TASKS TO CARRY OUT:
**1)** From the Saloon Tokyo theme text, quote the passage between "Challenge The Method: Community/Art/Participants" and "through your experiences.", inclusive.
**2)** Answer these questions using the Saloon Tokyo theme text:
(a) How is the method generally understood, according to the text?
(b) Which three terms does the theme examine the relationship between?
(c) What roles are listed for viewing the "Community" from the perspective of the "Participants"?
**3)** Continue the Saloon Tokyo theme text from its last sentence.

QUOTED PASSAGE:
SALOON TOKYO #1:THEME &QUESTIONS





Challenge The Method: Community/Art/Participants



The method generally is understood as “How to”, an important tool to implement the idea. However it sometimes builds a kind of “standard” in a professional way, which can cease our creativity to renew our practices. When we consider a possibility of art to expand the action and field, we need to doubt, refine and challenge the method. Here we would like to examine the method, as a key to transform the creative idea into the practice, and discuss your way of challenging the method through your experiences.


In the theme of “Challenge The Method”, we would like to focus on the relationship between “Community” (as a group sharing a common thing, purpose or method) “Art” and “Participants”(as individuals). The “Community”, where we belong, subsumes “Art” at various social, political and economical levels. On the other hand, we are the “Participants” of “Art”, who have a different opinion and idea. The difference gives us a chance to reconsider the system of the “Community” from the view of the “Participants” as an audience, creator, researcher, critic and so on.

SOURCE MATERIAL:
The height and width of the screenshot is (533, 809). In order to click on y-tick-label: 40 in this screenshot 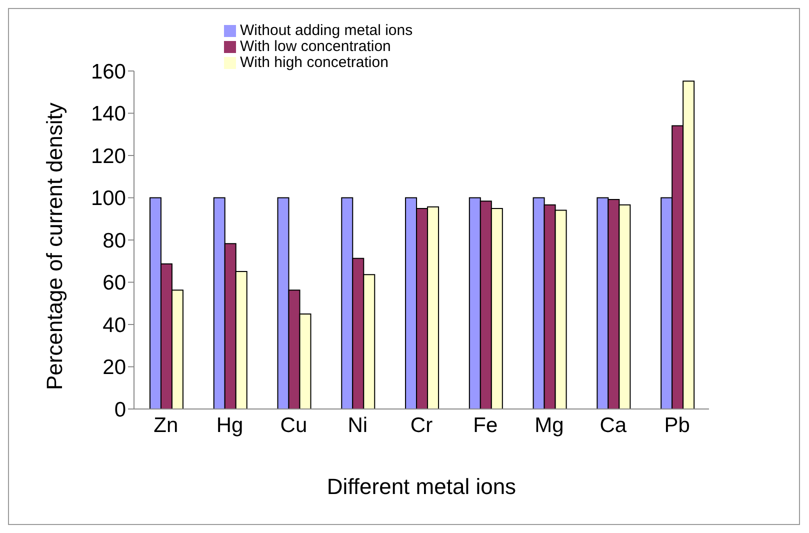, I will do `click(114, 326)`.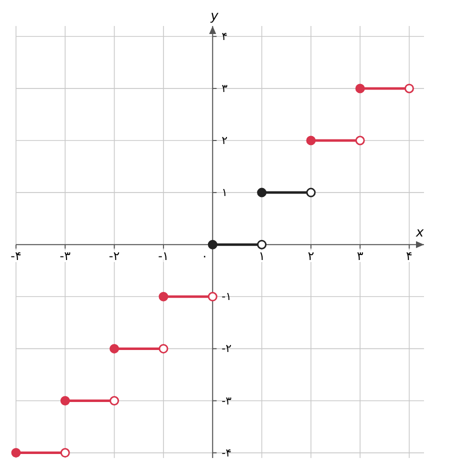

RESPONSES:
**1)**
Challenge The Method: Community/Art/Participants



The method generally is understood as “How to”, an important tool to implement the idea. However it sometimes builds a kind of “standard” in a professional way, which can cease our creativity to renew our practices. When we consider a possibility of art to expand the action and field, we need to doubt, refine and challenge the method. Here we would like to examine the method, as a key to transform the creative idea into the practice, and discuss your way of challenging the method through your experiences.

**2)**
(a) As "How to", an important tool to implement the idea.
(b) "Community", "Art" and "Participants".
(c) Audience, creator, researcher and critic.

**3)**
In recent years, following Europe, the number of art works, events, and festivals committing to the relationship of “Community/Art/Participants” are increased in Japan. This kind of movement appeared repeatedly in art history; 1920s, 70s, and now. However it is not only the repetition of the past. We can say it something appeared from the necessity of our situation now. Here we think that the new methods; way of community management, artist’s creation and distribution, and participation, were questioned now to reflect to the situation.



"Art puts its faith in difference: this is what is known as ‘inspiration’, or as a ‘project’; this is the motive of a new work – the thing that makes it new; only subsequently does the poet, musician or painter seek out means, procedures, techniques – in short, the wherewithal to realize the project by dint of repetition. (…) The enigma of the body – its secret, at once banal and profound – is its ability, beyond ‘subject’ and ‘object’ (and beyond the philosophical distinction between them), to produce differences ‘unconsciously’ out of repetitions – out of gestures (linear) or out of rhythms (cyclical)."


Henri Lefebvre “The Production of the Space”



SALOON TOKYO #1:STRUCTURE





In the event, each participant will describe shortly his/her practice and vision related to the theme, which you would like to share with the others. Afterwards we will start the round table discussion. 1 session/person (description & discussion) will take approx. 25mins.


With the Saloon Tokyo #1, we propose opening with you a dialogue around the following questions:

  • How do you perceive the method in your practices; research, fundraising, production, or even distribution?
  • What does the method bring us? How does it affect your practice?
  • Could the method itself be art? How can we appropriate it for art? How does it match with the artistic processes?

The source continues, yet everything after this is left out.